▶ **Task input**

::::::::::

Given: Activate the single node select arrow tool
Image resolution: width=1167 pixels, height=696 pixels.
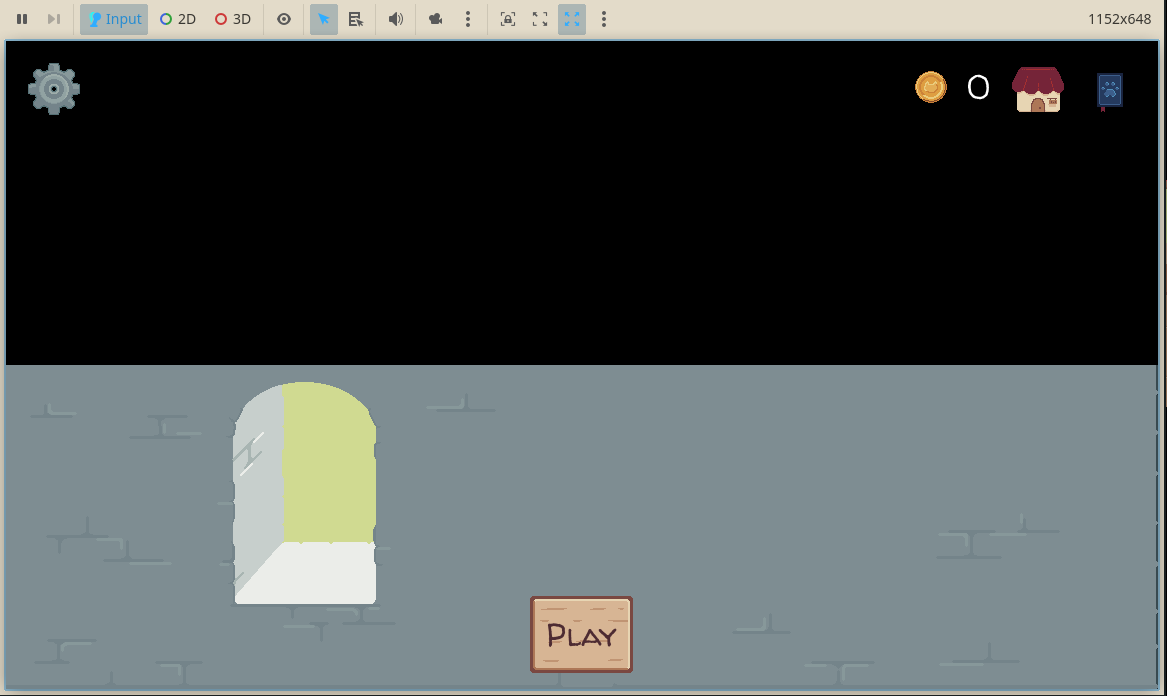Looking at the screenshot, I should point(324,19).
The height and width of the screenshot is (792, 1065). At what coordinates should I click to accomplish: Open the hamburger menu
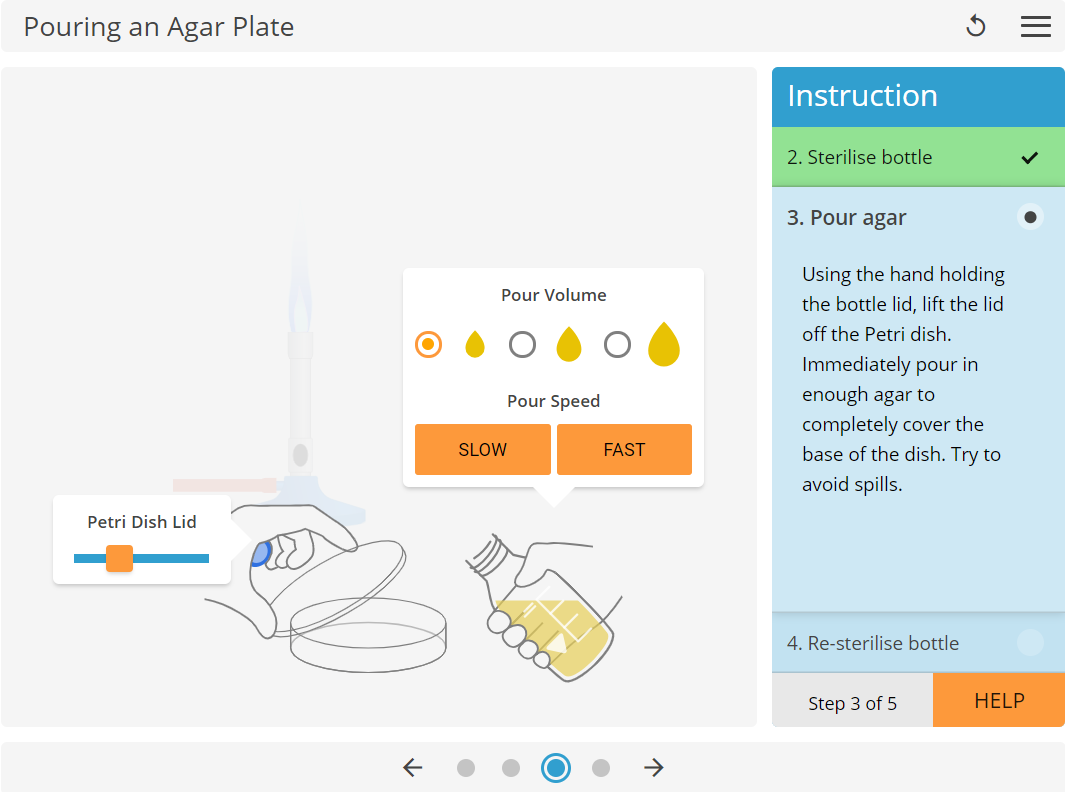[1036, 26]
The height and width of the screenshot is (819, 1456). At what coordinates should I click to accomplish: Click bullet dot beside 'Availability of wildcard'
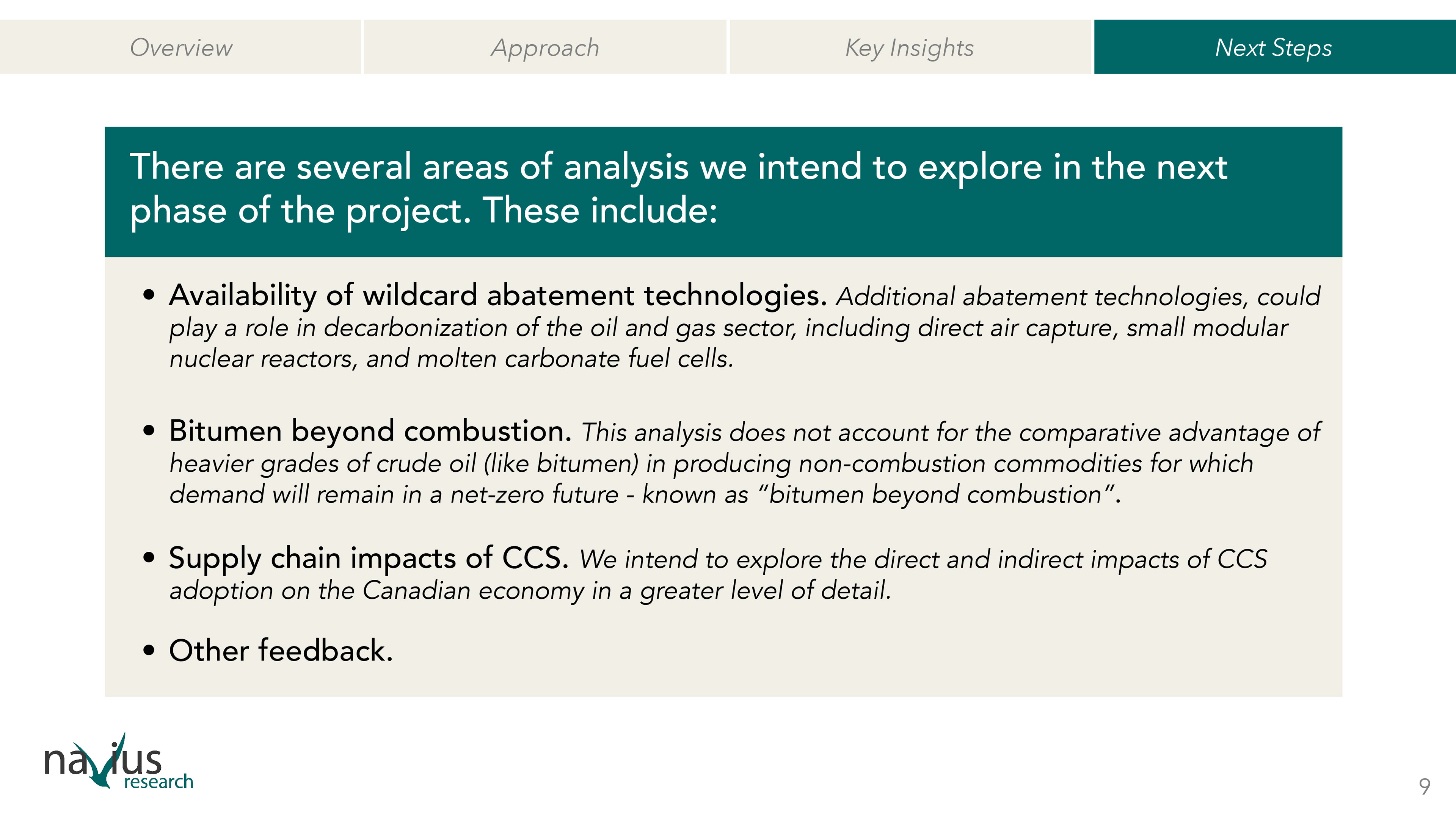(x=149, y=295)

::::::::::

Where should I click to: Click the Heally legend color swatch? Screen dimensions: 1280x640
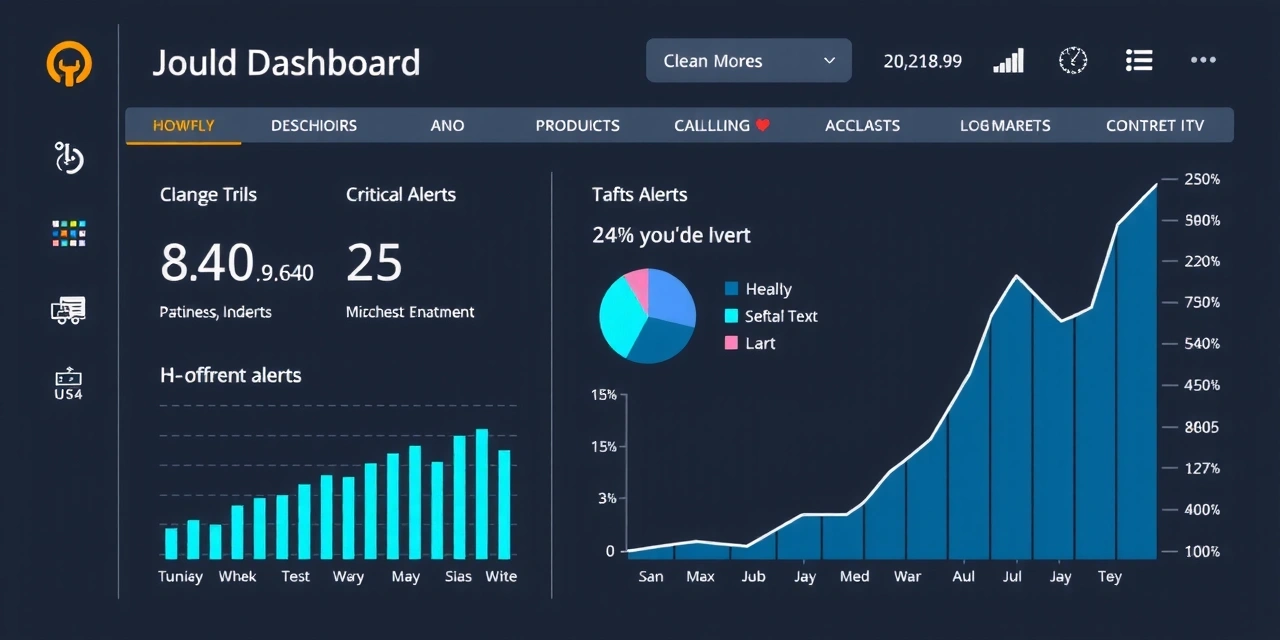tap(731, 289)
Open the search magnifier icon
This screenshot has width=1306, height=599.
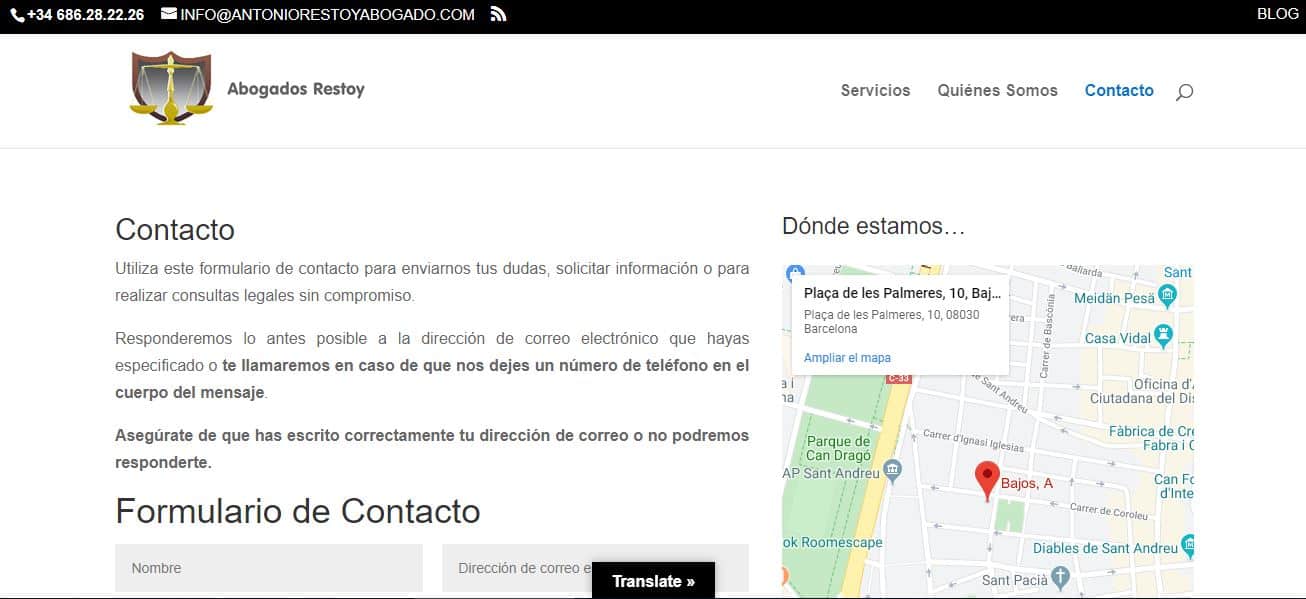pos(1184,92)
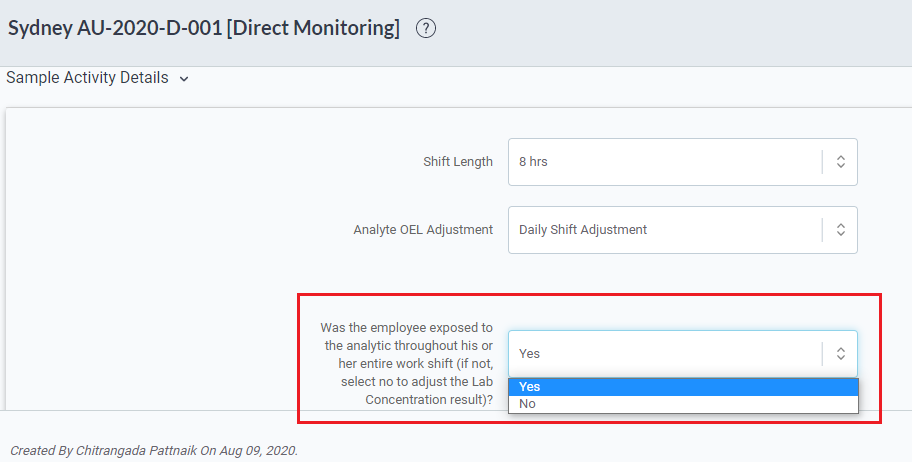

::::::::::

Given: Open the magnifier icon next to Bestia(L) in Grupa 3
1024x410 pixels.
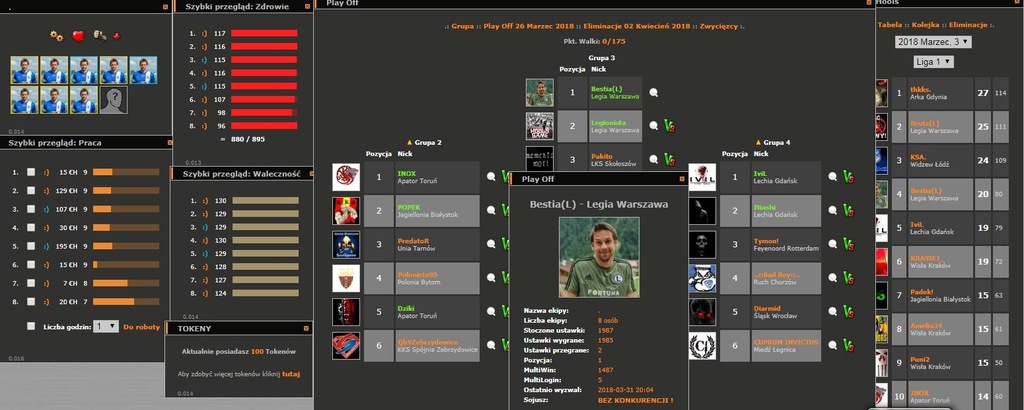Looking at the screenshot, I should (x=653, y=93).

::::::::::

▶ **Your assignment**
From the data above, how many lines contain the word "Given"? Give the number alone.

▶ **Task output**
2